» GIVEN TASK:
Reproduce the following material verbatim, line by line, omitting the pictures from your answer.

(Records)
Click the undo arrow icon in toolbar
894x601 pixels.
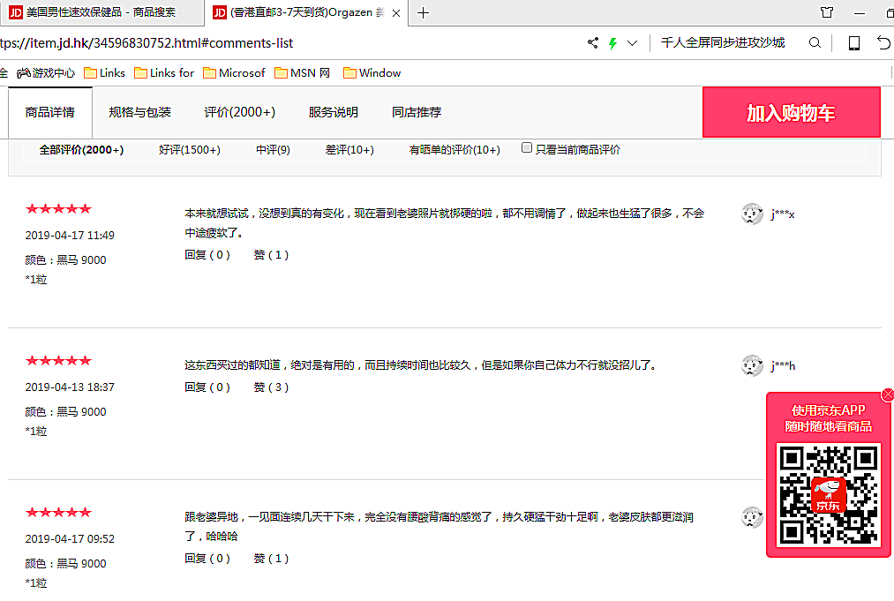(883, 43)
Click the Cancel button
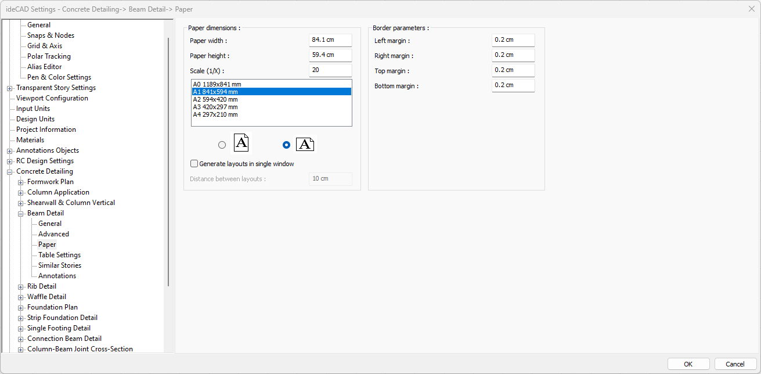This screenshot has height=374, width=761. click(735, 364)
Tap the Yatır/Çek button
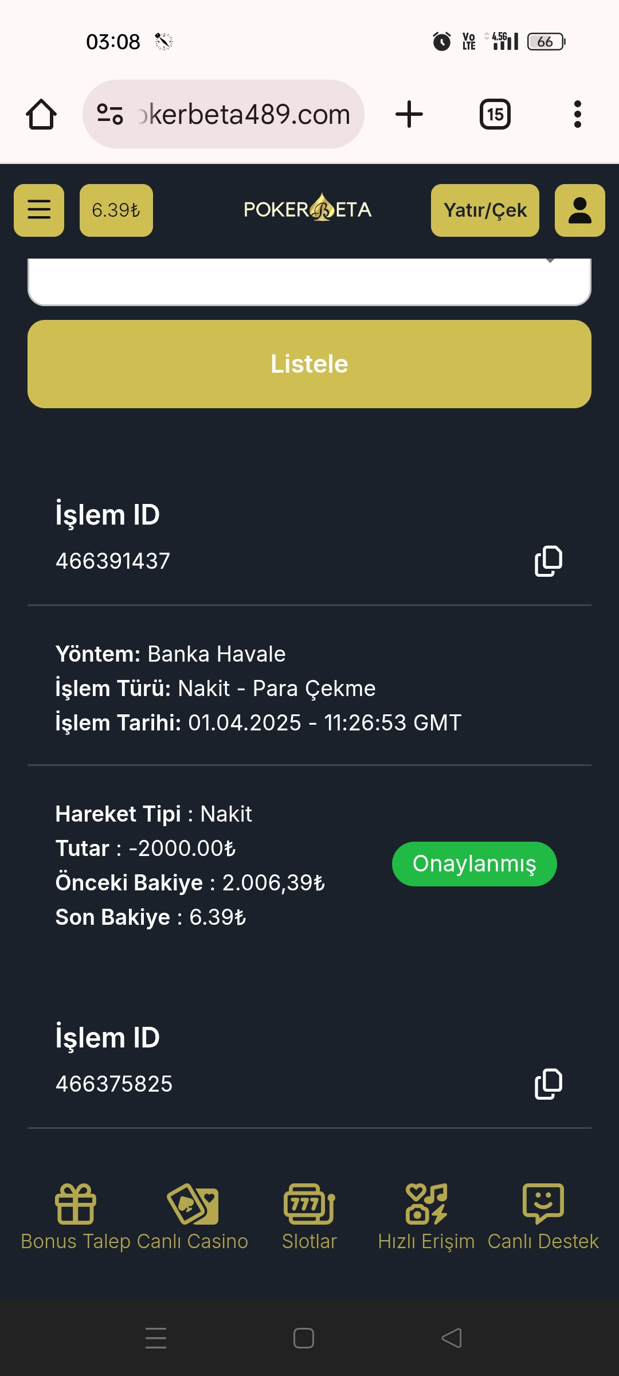This screenshot has width=619, height=1376. pyautogui.click(x=485, y=210)
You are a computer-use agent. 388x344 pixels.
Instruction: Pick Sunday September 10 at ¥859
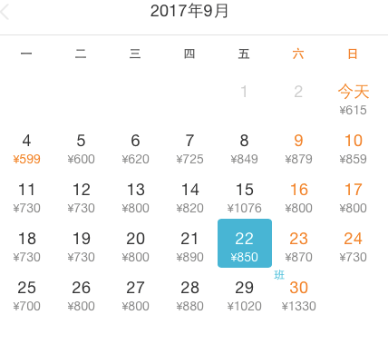point(353,149)
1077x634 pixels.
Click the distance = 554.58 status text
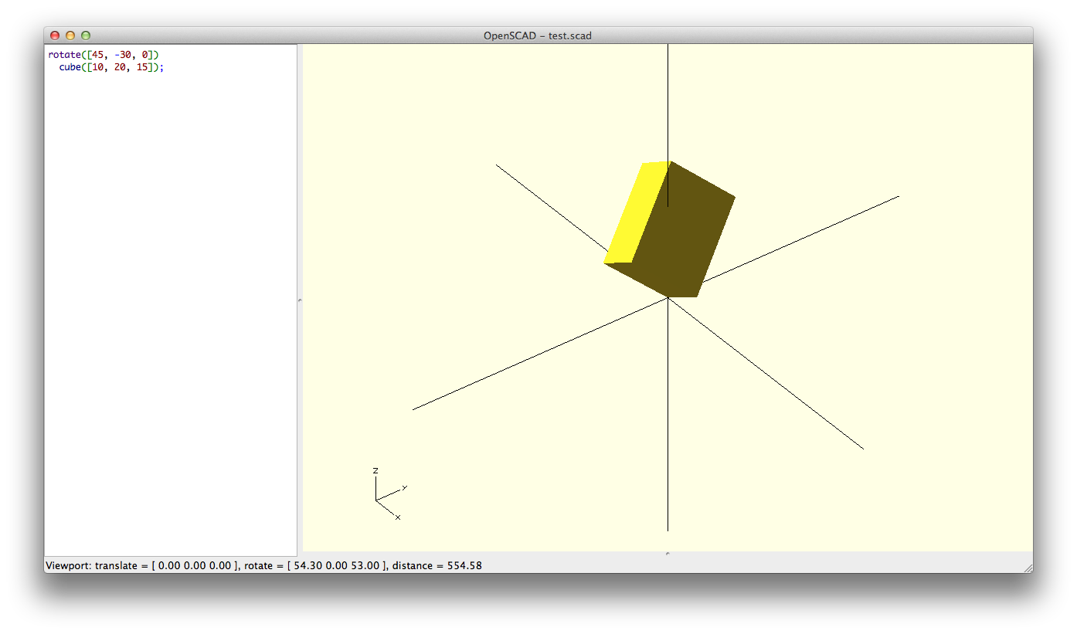(x=437, y=566)
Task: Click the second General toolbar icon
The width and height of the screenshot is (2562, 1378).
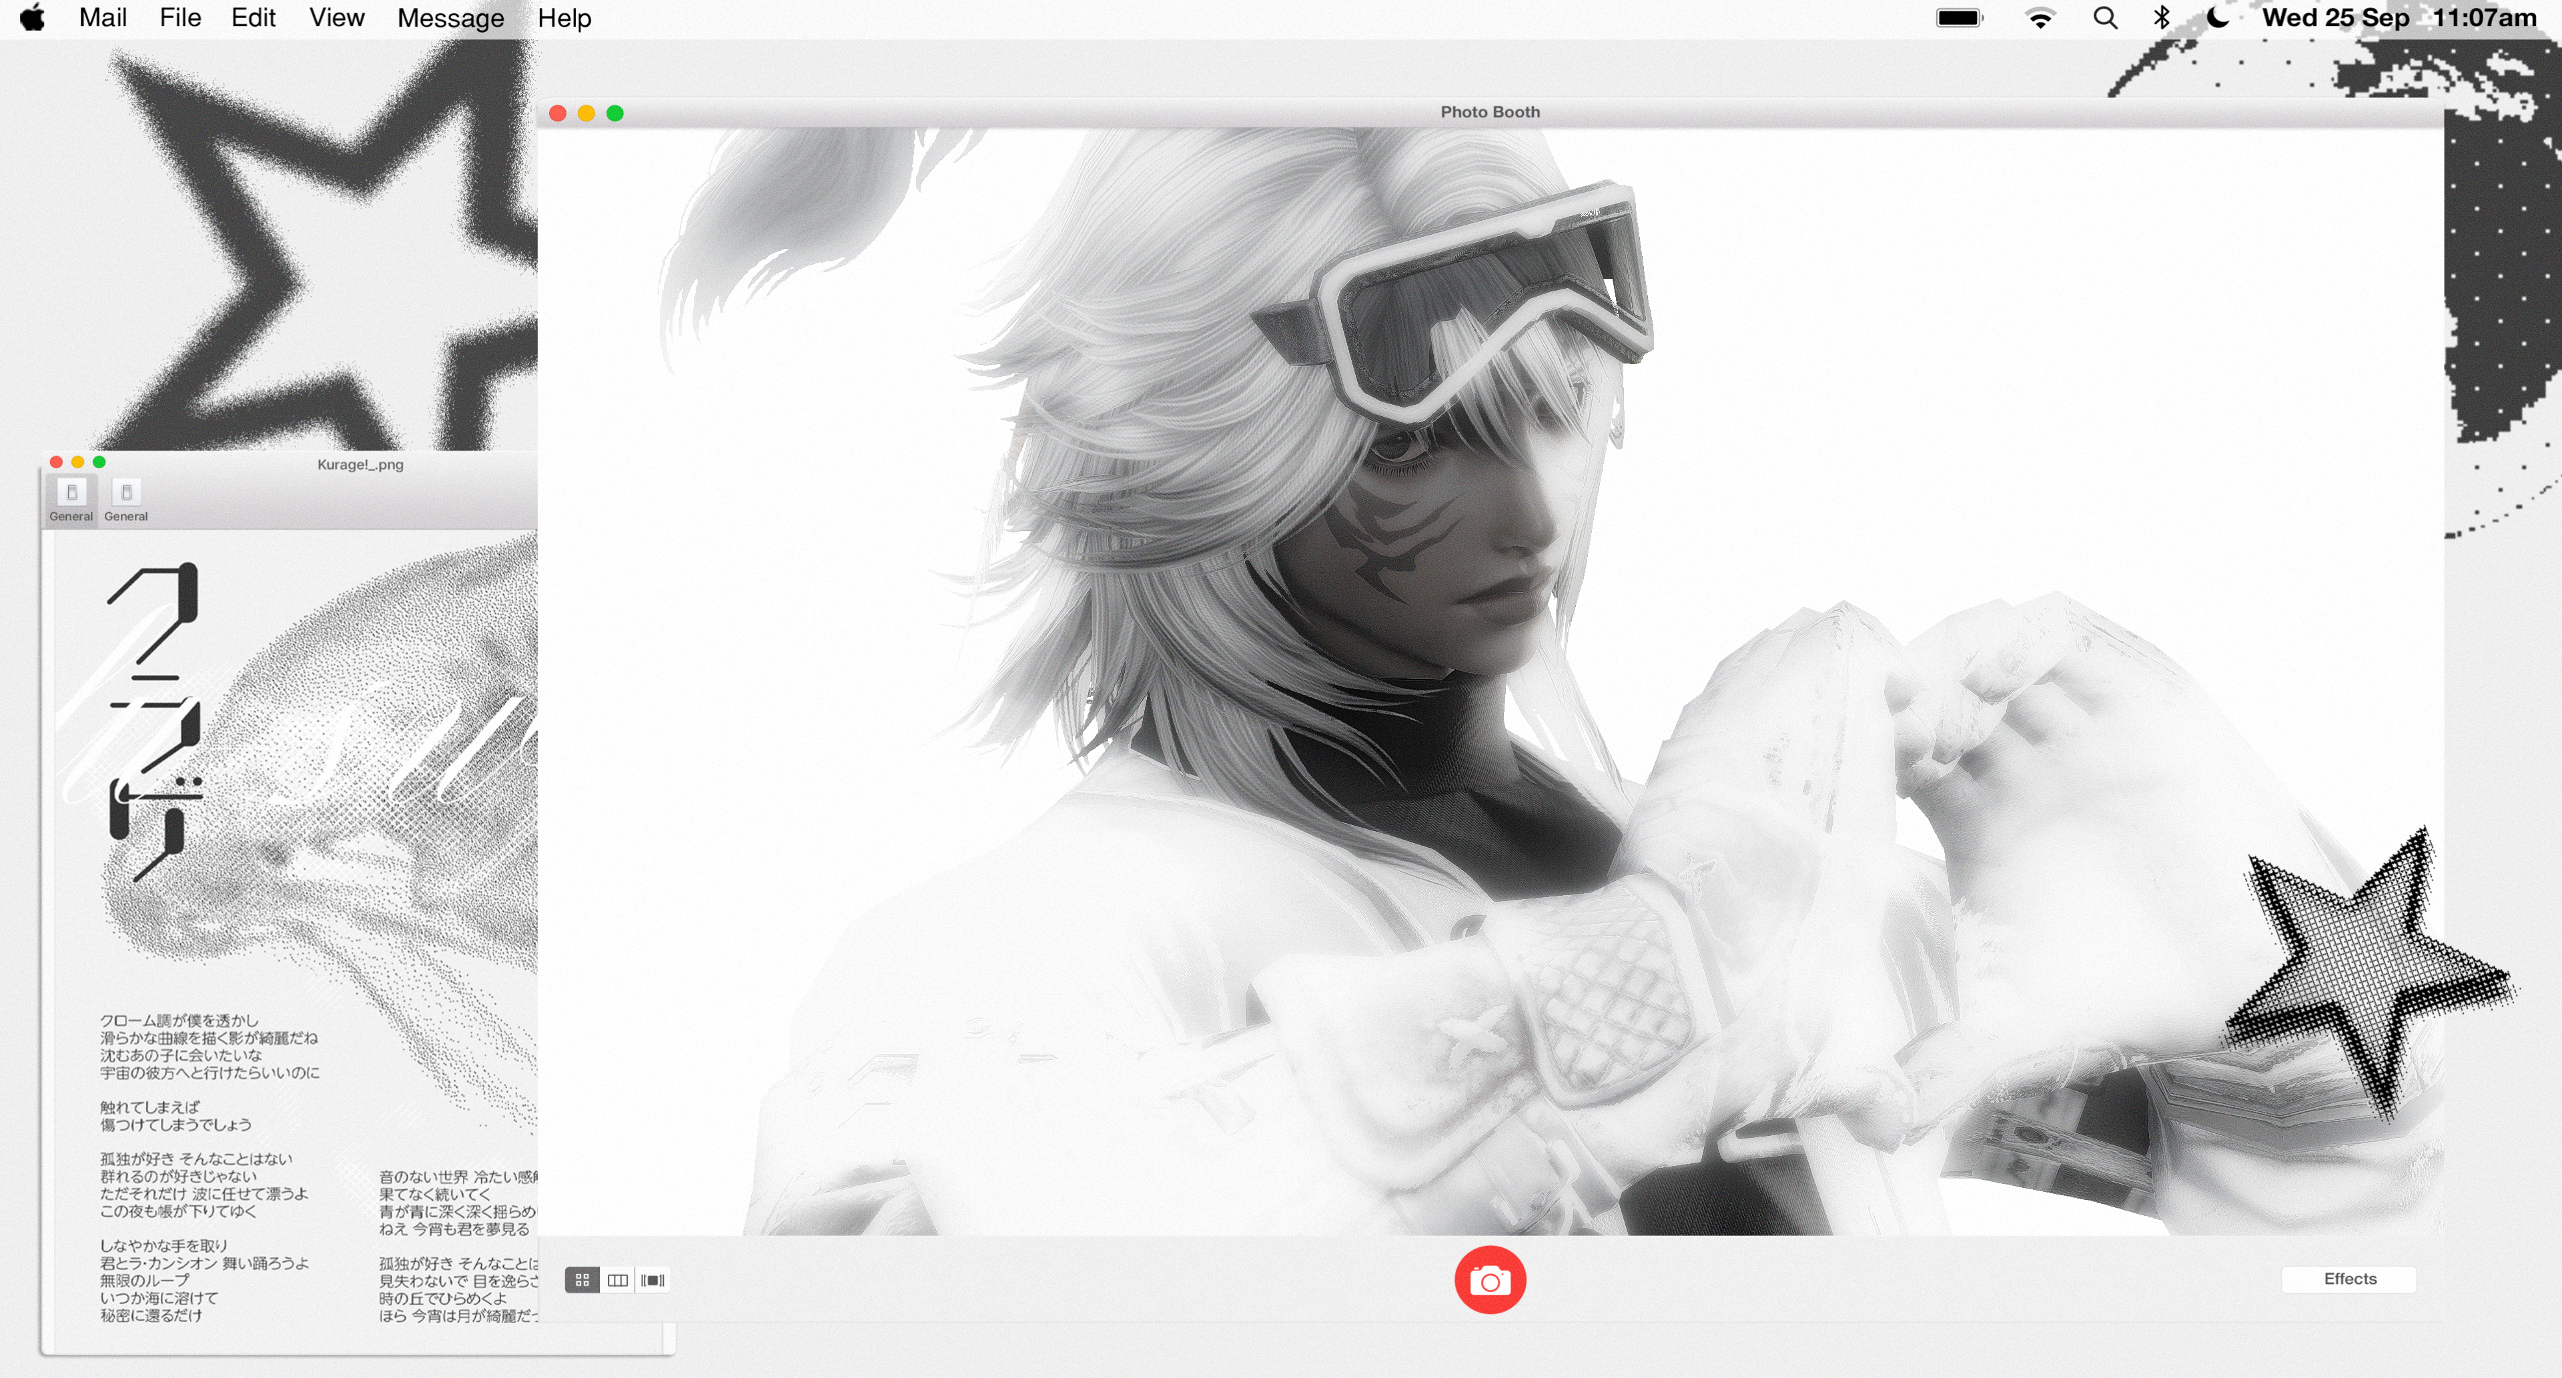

» EXERCISE OUTPUT:
Click the undo arrow icon in toolbar
894x601 pixels.
(883, 43)
Click the Cancel button
This screenshot has height=374, width=761. click(735, 364)
Tap the Yatır/Çek button
This screenshot has width=619, height=1376. pyautogui.click(x=485, y=210)
You are a computer-use agent. 388x344 pixels.
Instruction: Pick Sunday September 10 at ¥859
point(353,149)
1077x634 pixels.
Click the distance = 554.58 status text
(x=437, y=566)
Task: Click the second General toolbar icon
The width and height of the screenshot is (2562, 1378).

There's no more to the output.